That might sound very similar to Amazon Redshift, Azure Synapse Analytics, and Google BiqQuery, but Snowflake is available on all three of the cloud providers, which doesn’t lock a customer into a single cloud vendor, allowing flexibility in customer choices. It also has multiple features that are not supported under the other platforms. Examples of these are time travel, no copy cloning, and data sharing.

One of the goals the founders of Snowflake had for their cloud service was to make the platform easy to use and scale without the need for complex configuration and administration.  They aimed to build a data platform to harness the power of the cloud and provide companies with ease of access to their data. I will discuss some examples that I have seen at customers and let you decide if these would fit your current scale requirements.

The best part about Snowflake is that it is based on the SQL language, so your SQL knowledge will ease the transition to learning a new cloud data warehouse.

This article will give a general introduction to Snowflake and highlight some of the unique features provided by the service. We will dive into more detail in upcoming articles

History

The three founders behind Snowflake are two data architects, Benoit Dageville and Thierry Cruanes from Oracle, and Marcin Zukowski, a co-founder of Vectorwise. All three have data warehousing expertise. When and where was Snowflake developed?

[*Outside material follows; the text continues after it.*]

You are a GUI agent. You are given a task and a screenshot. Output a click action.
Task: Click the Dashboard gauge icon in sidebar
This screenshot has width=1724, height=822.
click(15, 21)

Snowflake was founded in 2012 but worked in stealth mode for the first years of operation. At the time, they had about 80 organizations that were working with them. Snowflake became generally available within AWS in June 2015. Snowflake was made available within Azure in June 2018 and then within Google Cloud Platform in January 2020.

Snowflake Architecture

Snowflake was not built from an existing platform. It was built from the ground up utilizing public cloud services to build a unique architecture in the cloud.

Snowflake provides a ready to use, out of the box analytic data warehouse service SaaS (Software as a Service). This is a software distribution model where a third-party vendor hosts an application and makes it available to customers. This cloud-based data warehouse is designed to be easier to use, faster, and more flexible than on-premise data warehouses. version because it only uses public cloud components, such as cloud storage and cloud compute.

This means there is no hardware, and no software to install, update, configure, manage, or support. This makes it an ideal solution for organizations who do not want to dedicate resources to managing infrastructure, servers, and hardware. Snowflake is not available in an on-premises version because it only uses public cloud components, such as cloud storage and cloud compute.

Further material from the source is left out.